Пан, Аркадии бог, пришел — мы видели сами:
Соком он был бузины и суриком ярко раскрашен.
«Будет ли мера?» — спросил. Но Амуру нимало нет дела.
Ах, бессердечный Амур, не сыт слезами, как влагой
Луг не сыт, или дроком пчела, или козы листвою.
Он же в печали сказал: «Но все-таки вы пропоете
Вашим горам про меня! Вы, дети Аркадии, в пенье
Всех превзошли. Как сладко мои упокоятся кости,
Ежели ваша свирель про любовь мою некогда скажет!
Если б меж вами я жил селянином, с какой бы охотой
Ваши отары я пас, срезал бы созревшие гроздья.
Страстью б, наверно, пылал к Филлиде я, или к Аминту
Или к другому кому, — не беда, что Аминт — загорелый.
<...>
Мне плетеницы плела б Филлида, Аминт распевал бы...
Готовность бога Пана пылать страстью не только к Филлиде, но и к Аминту, вытекает из особо разнузданной природы этого зооморфного, козлоногого божества, готового пылать страстью не только к Аминту, но и к пасущемуся зверью, а также к чему угодно еще.
Пан — бог похоти. Причем всей похоти сразу. Его зооморфность вполне сопоставима с зооморфностью Кекропса. Любая зооморфность диагностирует хтоничность, а значит, и особую архаичность божества. Вопрос тут не в этой архаичности и всем разнузданном, что из нее вытекает. Вопрос в том, почему так нужна Аркадия представителям совсем других эпох, далеких от пеласгической аркадской разнузданности.
Следом за этим вопросом возникает другой...

▸ Исходные записи:
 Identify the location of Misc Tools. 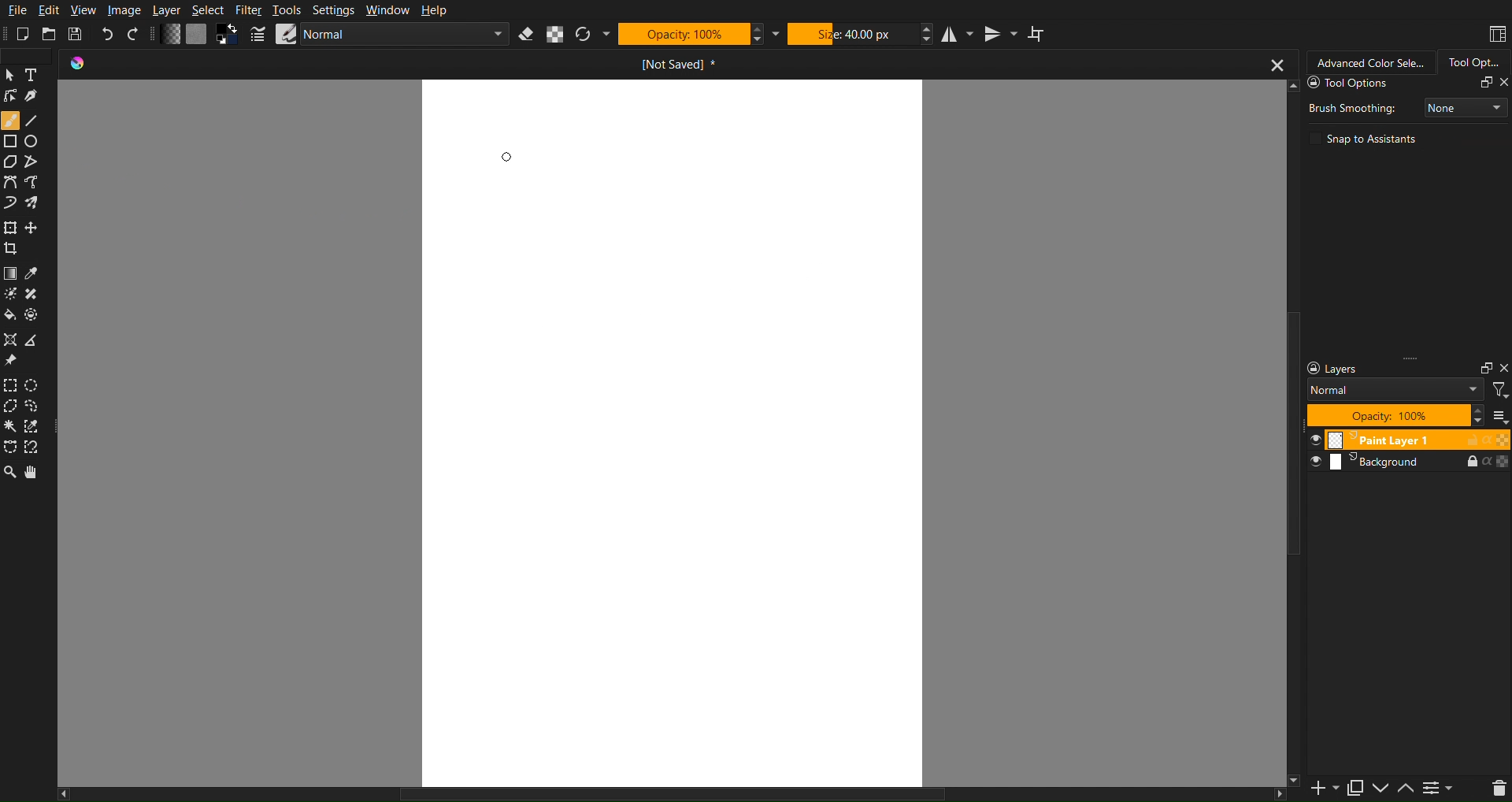
(12, 337).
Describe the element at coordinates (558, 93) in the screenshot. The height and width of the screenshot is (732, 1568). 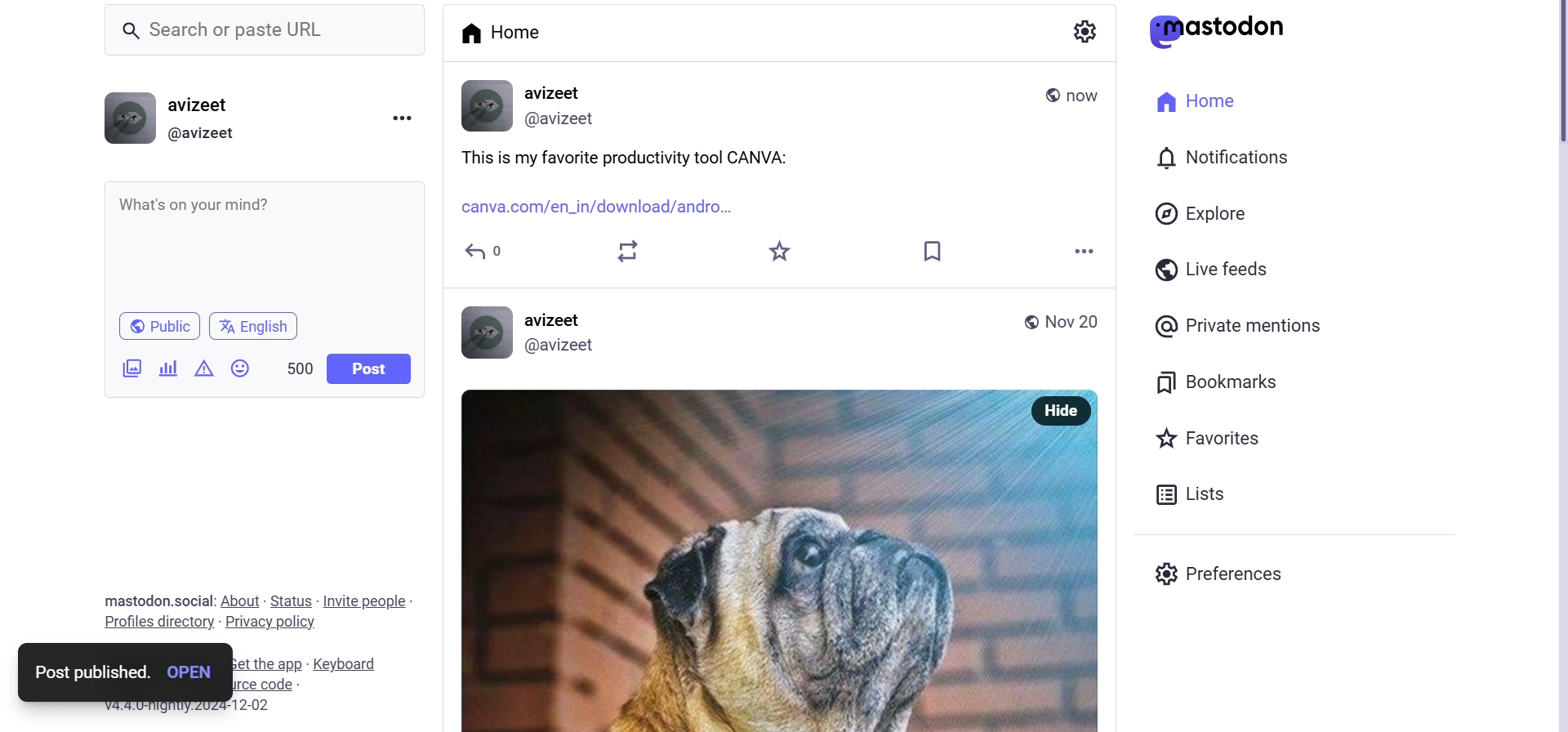
I see `avizeet` at that location.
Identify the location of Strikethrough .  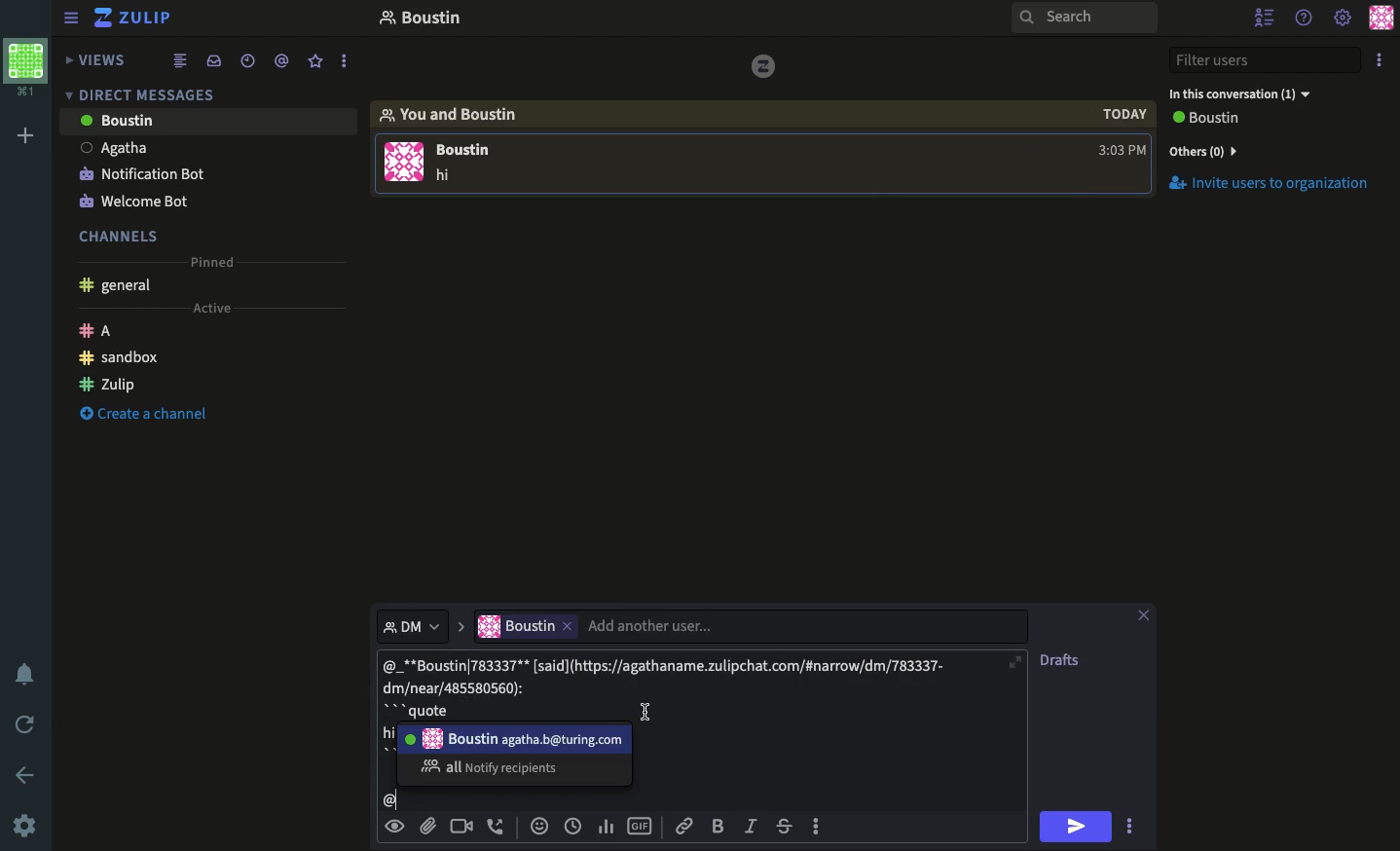
(787, 827).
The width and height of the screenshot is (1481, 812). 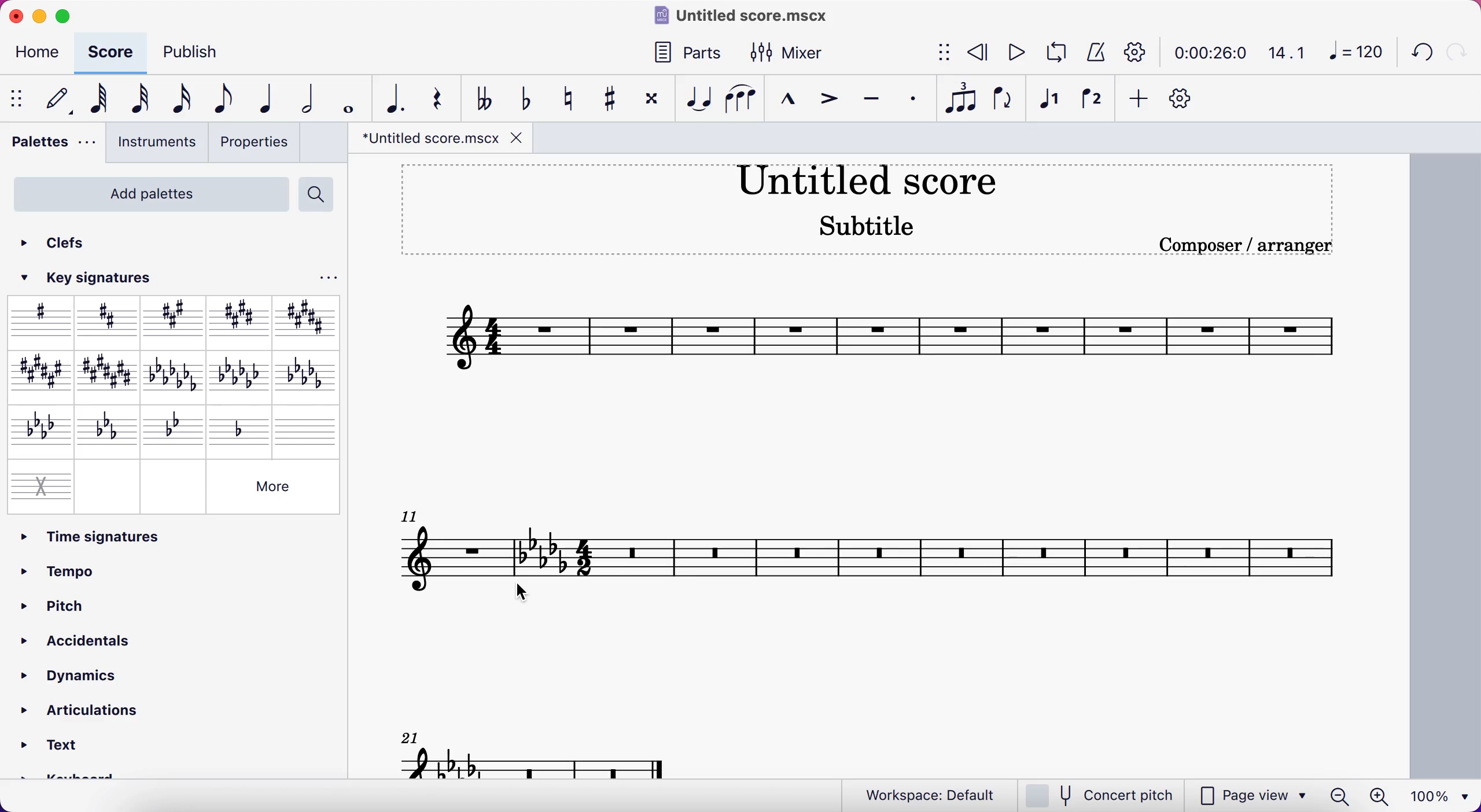 What do you see at coordinates (1287, 50) in the screenshot?
I see `14.1` at bounding box center [1287, 50].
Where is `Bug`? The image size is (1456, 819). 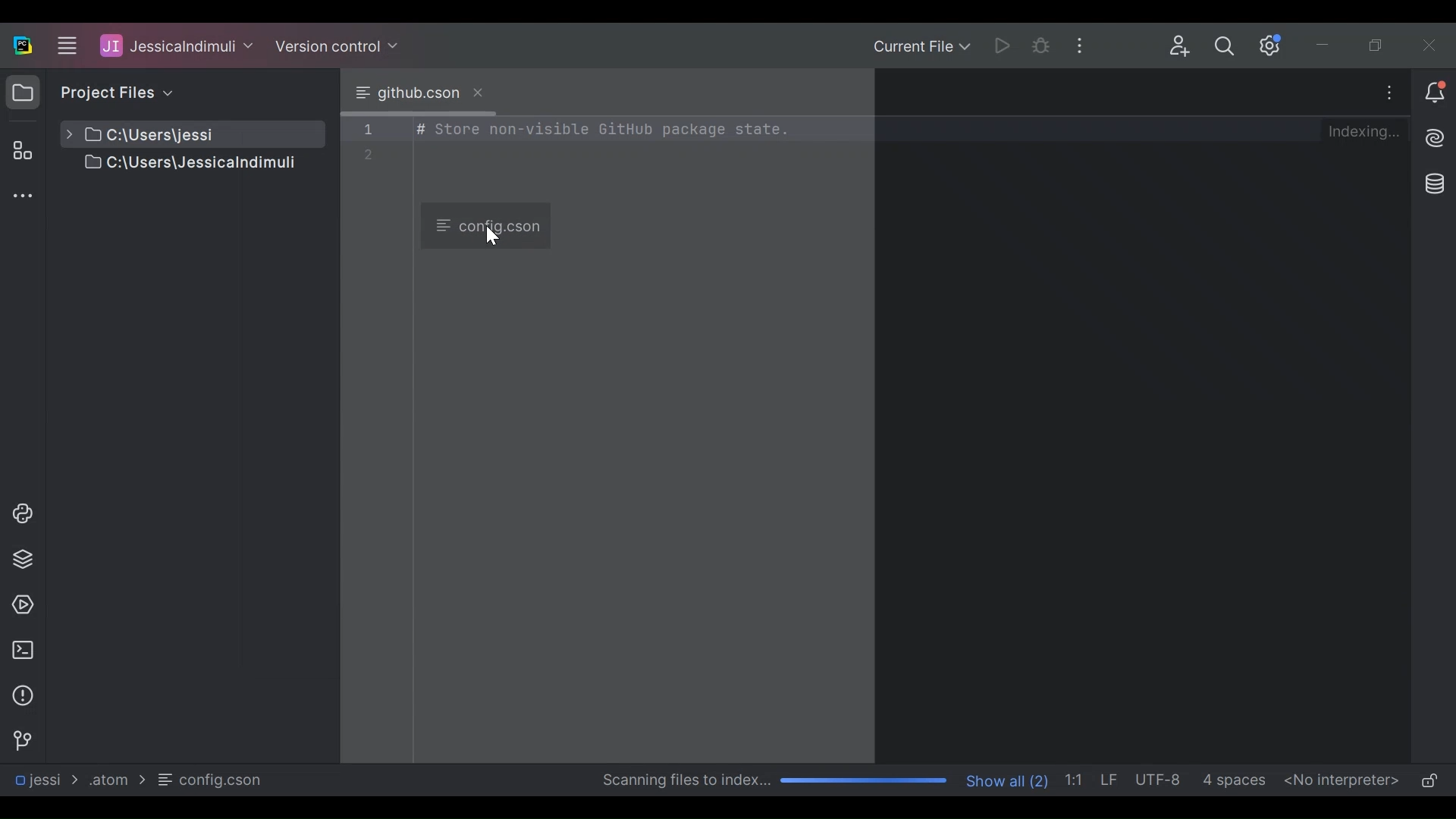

▸ Задания:
(a) Ответьте по тексту на вопросы, каждый ответ пишите с новой строки с той же пометкой:
(i) Чем был раскрашен Пан?
(ii) Кого, кроме Филлиды, говорящий в стихах называет возможным предметом своей страсти?
(iii) С чьей зооморфностью сопоставляется зооморфность Пана?
(b) Оформите записи от самой первой строки до строки с «(787, 827).» включительно как таблицу Markdown. В столбце «Номер» укажите порядковый номер строки, в столбце «Строка записи» приведите саму строку, пустые строки и пометки об изображениях не включайте.

▸ Полные ответы:
(a)
(i) Соком бузины и суриком.
(ii) Аминта.
(iii) С зооморфностью Кекропса.

(b)
| Номер | Строка записи |
|---|---|
| 1 |  Identify the location of Misc Tools.  |
| 2 | (12, 337). |
| 3 | Describe the element at coordinates (558, 93) in the screenshot. The height and width of the screenshot is (732, 1568).  |
| 4 | I see `avizeet` at that location. |
| 5 | Identify the location of Strikethrough .   |
| 6 | (787, 827). |